**Written problem**
Convert the lines of the items below into a numbered list, leaving out any blank lines.

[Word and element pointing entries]
## START

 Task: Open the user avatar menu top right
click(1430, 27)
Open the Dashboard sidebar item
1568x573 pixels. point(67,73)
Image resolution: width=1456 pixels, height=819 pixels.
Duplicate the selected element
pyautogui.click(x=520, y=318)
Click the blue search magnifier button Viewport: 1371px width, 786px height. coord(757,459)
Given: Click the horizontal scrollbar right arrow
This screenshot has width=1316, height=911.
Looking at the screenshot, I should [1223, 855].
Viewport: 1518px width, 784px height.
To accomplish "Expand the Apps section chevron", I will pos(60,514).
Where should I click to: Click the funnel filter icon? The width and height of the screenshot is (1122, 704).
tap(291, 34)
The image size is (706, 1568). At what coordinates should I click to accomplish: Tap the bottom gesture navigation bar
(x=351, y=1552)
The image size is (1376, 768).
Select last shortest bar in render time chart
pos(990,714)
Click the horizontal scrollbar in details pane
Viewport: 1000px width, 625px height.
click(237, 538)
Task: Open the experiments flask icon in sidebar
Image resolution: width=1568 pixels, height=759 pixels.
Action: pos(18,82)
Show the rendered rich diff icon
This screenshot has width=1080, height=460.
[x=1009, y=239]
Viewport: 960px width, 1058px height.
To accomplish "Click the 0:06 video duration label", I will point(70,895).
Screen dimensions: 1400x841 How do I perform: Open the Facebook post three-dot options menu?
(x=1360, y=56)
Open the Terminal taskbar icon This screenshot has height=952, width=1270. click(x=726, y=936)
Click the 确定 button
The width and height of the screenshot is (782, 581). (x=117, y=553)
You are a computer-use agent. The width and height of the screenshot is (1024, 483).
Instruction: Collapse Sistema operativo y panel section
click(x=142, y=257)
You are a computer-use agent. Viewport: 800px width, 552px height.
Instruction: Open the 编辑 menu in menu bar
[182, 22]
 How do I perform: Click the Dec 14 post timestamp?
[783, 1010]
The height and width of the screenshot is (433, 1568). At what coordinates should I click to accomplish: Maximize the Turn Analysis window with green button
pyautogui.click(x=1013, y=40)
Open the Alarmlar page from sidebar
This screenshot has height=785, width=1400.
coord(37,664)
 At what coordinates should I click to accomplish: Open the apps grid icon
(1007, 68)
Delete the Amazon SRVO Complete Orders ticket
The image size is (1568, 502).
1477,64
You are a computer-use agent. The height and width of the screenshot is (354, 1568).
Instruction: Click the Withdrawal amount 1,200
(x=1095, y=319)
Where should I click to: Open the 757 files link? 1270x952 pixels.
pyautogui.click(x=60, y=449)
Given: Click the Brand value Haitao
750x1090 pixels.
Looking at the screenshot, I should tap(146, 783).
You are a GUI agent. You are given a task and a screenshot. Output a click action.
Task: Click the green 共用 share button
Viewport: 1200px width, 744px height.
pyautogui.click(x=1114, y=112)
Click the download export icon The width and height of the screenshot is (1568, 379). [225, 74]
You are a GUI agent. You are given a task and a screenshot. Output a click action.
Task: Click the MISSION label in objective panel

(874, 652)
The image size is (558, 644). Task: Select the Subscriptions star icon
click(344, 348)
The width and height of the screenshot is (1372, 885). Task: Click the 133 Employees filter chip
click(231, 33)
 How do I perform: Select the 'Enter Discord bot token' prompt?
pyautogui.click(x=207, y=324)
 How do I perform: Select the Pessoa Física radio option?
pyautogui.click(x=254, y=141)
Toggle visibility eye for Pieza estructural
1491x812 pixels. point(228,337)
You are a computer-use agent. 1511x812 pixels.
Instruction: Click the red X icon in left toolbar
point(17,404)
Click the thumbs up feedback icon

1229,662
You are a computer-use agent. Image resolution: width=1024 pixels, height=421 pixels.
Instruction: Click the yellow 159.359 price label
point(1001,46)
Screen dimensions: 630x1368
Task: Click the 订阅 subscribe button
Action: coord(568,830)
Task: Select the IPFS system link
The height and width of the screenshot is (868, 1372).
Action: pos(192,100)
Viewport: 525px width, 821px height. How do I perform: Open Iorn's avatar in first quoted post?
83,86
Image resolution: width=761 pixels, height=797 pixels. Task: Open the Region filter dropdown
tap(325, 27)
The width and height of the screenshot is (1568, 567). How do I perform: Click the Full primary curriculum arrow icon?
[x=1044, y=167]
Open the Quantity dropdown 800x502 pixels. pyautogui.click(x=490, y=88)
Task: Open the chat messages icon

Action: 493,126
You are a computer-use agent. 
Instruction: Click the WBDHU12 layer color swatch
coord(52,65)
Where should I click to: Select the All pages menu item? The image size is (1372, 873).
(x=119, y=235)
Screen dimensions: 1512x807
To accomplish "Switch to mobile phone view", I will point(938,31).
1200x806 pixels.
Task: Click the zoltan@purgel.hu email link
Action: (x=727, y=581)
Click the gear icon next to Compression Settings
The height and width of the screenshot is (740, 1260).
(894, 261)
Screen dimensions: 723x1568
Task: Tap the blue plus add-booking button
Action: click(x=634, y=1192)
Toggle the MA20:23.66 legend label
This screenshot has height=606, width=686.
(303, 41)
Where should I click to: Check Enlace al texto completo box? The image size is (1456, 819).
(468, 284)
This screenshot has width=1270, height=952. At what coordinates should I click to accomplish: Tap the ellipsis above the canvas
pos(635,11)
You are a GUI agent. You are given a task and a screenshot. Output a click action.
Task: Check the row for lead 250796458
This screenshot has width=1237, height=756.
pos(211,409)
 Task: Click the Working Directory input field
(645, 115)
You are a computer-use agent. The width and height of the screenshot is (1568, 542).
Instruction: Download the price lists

## END

**Written solution**
1.  Task: Open the user avatar menu top right
2. click(1430, 27)
3. Open the Dashboard sidebar item
4. 1568x573 pixels. point(67,73)
5. Image resolution: width=1456 pixels, height=819 pixels.
6. Duplicate the selected element
7. pyautogui.click(x=520, y=318)
8. Click the blue search magnifier button Viewport: 1371px width, 786px height. coord(757,459)
9. Given: Click the horizontal scrollbar right arrow
10. This screenshot has width=1316, height=911.
11. Looking at the screenshot, I should [1223, 855].
12. Viewport: 1518px width, 784px height.
13. To accomplish "Expand the Apps section chevron", I will pos(60,514).
14. Where should I click to: Click the funnel filter icon? The width and height of the screenshot is (1122, 704).
15. tap(291, 34)
16. The image size is (706, 1568). At what coordinates should I click to accomplish: Tap the bottom gesture navigation bar
17. (x=351, y=1552)
18. The image size is (1376, 768).
19. Select last shortest bar in render time chart
20. pos(990,714)
21. Click the horizontal scrollbar in details pane
22. Viewport: 1000px width, 625px height.
23. click(237, 538)
24. Task: Open the experiments flask icon in sidebar
25. Image resolution: width=1568 pixels, height=759 pixels.
26. Action: pos(18,82)
27. Show the rendered rich diff icon
28. This screenshot has width=1080, height=460.
29. [x=1009, y=239]
30. Viewport: 960px width, 1058px height.
31. To accomplish "Click the 0:06 video duration label", I will point(70,895).
32. Screen dimensions: 1400x841 How do I perform: Open the Facebook post three-dot options menu?
33. (x=1360, y=56)
34. Open the Terminal taskbar icon This screenshot has height=952, width=1270. click(x=726, y=936)
35. Click the 确定 button
36. The width and height of the screenshot is (782, 581). (x=117, y=553)
37. You are a computer-use agent. The width and height of the screenshot is (1024, 483).
38. Instruction: Collapse Sistema operativo y panel section
39. click(x=142, y=257)
40. You are a computer-use agent. Viewport: 800px width, 552px height.
41. Instruction: Open the 编辑 menu in menu bar
42. [182, 22]
43.  How do I perform: Click the Dec 14 post timestamp?
44. [783, 1010]
45. The height and width of the screenshot is (433, 1568). At what coordinates should I click to accomplish: Maximize the Turn Analysis window with green button
46. pyautogui.click(x=1013, y=40)
47. Open the Alarmlar page from sidebar
48. This screenshot has height=785, width=1400.
49. coord(37,664)
50.  At what coordinates should I click to accomplish: Open the apps grid icon
51. (1007, 68)
52. Delete the Amazon SRVO Complete Orders ticket
53. The image size is (1568, 502).
54. 1477,64
55. You are a computer-use agent. The height and width of the screenshot is (354, 1568).
56. Instruction: Click the Withdrawal amount 1,200
57. (x=1095, y=319)
58. Where should I click to: Open the 757 files link? 1270x952 pixels.
59. pyautogui.click(x=60, y=449)
60. Given: Click the Brand value Haitao
61. 750x1090 pixels.
62. Looking at the screenshot, I should tap(146, 783).
63. You are a GUI agent. You are given a task and a screenshot. Output a click action.
64. Task: Click the green 共用 share button
65. Viewport: 1200px width, 744px height.
66. pyautogui.click(x=1114, y=112)
67. Click the download export icon The width and height of the screenshot is (1568, 379). [225, 74]
68. You are a GUI agent. You are given a task and a screenshot. Output a click action.
69. Task: Click the MISSION label in objective panel
70. (874, 652)
71. The image size is (558, 644). Task: Select the Subscriptions star icon
72. click(344, 348)
73. The width and height of the screenshot is (1372, 885). Task: Click the 133 Employees filter chip
74. click(231, 33)
75.  How do I perform: Select the 'Enter Discord bot token' prompt?
76. pyautogui.click(x=207, y=324)
77.  How do I perform: Select the Pessoa Física radio option?
78. pyautogui.click(x=254, y=141)
79. Toggle visibility eye for Pieza estructural
80. 1491x812 pixels. point(228,337)
81. You are a computer-use agent. 1511x812 pixels.
82. Instruction: Click the red X icon in left toolbar
83. point(17,404)
84. Click the thumbs up feedback icon
85. 1229,662
86. You are a computer-use agent. Image resolution: width=1024 pixels, height=421 pixels.
87. Instruction: Click the yellow 159.359 price label
88. point(1001,46)
89. Screen dimensions: 630x1368
90. Task: Click the 订阅 subscribe button
91. Action: coord(568,830)
92. Task: Select the IPFS system link
93. The height and width of the screenshot is (868, 1372).
94. Action: pos(192,100)
95. Viewport: 525px width, 821px height. How do I perform: Open Iorn's avatar in first quoted post?
96. 83,86
97. Image resolution: width=761 pixels, height=797 pixels. Task: Open the Region filter dropdown
98. tap(325, 27)
99. The width and height of the screenshot is (1568, 567). How do I perform: Click the Full primary curriculum arrow icon?
100. [x=1044, y=167]
101. Open the Quantity dropdown 800x502 pixels. pyautogui.click(x=490, y=88)
102. Task: Open the chat messages icon
103. Action: 493,126
104. You are a computer-use agent. 
105. Instruction: Click the WBDHU12 layer color swatch
106. coord(52,65)
107. Where should I click to: Select the All pages menu item? The image size is (1372, 873).
108. (x=119, y=235)
109. Screen dimensions: 1512x807
110. To accomplish "Switch to mobile phone view", I will point(938,31).
111. 1200x806 pixels.
112. Task: Click the zoltan@purgel.hu email link
113. Action: (x=727, y=581)
114. Click the gear icon next to Compression Settings
115. The height and width of the screenshot is (740, 1260).
116. (894, 261)
117. Screen dimensions: 723x1568
118. Task: Tap the blue plus add-booking button
119. Action: click(x=634, y=1192)
120. Toggle the MA20:23.66 legend label
121. This screenshot has height=606, width=686.
122. (303, 41)
123. Where should I click to: Check Enlace al texto completo box? The image size is (1456, 819).
124. (468, 284)
125. This screenshot has width=1270, height=952. At what coordinates should I click to accomplish: Tap the ellipsis above the canvas
126. pos(635,11)
127. You are a GUI agent. You are given a task and a screenshot. Output a click action.
128. Task: Check the row for lead 250796458
129. This screenshot has width=1237, height=756.
130. pos(211,409)
131.  Task: Click the Working Directory input field
132. (645, 115)
133. You are a computer-use agent. The width and height of the screenshot is (1568, 542).
134. Instruction: Download the price lists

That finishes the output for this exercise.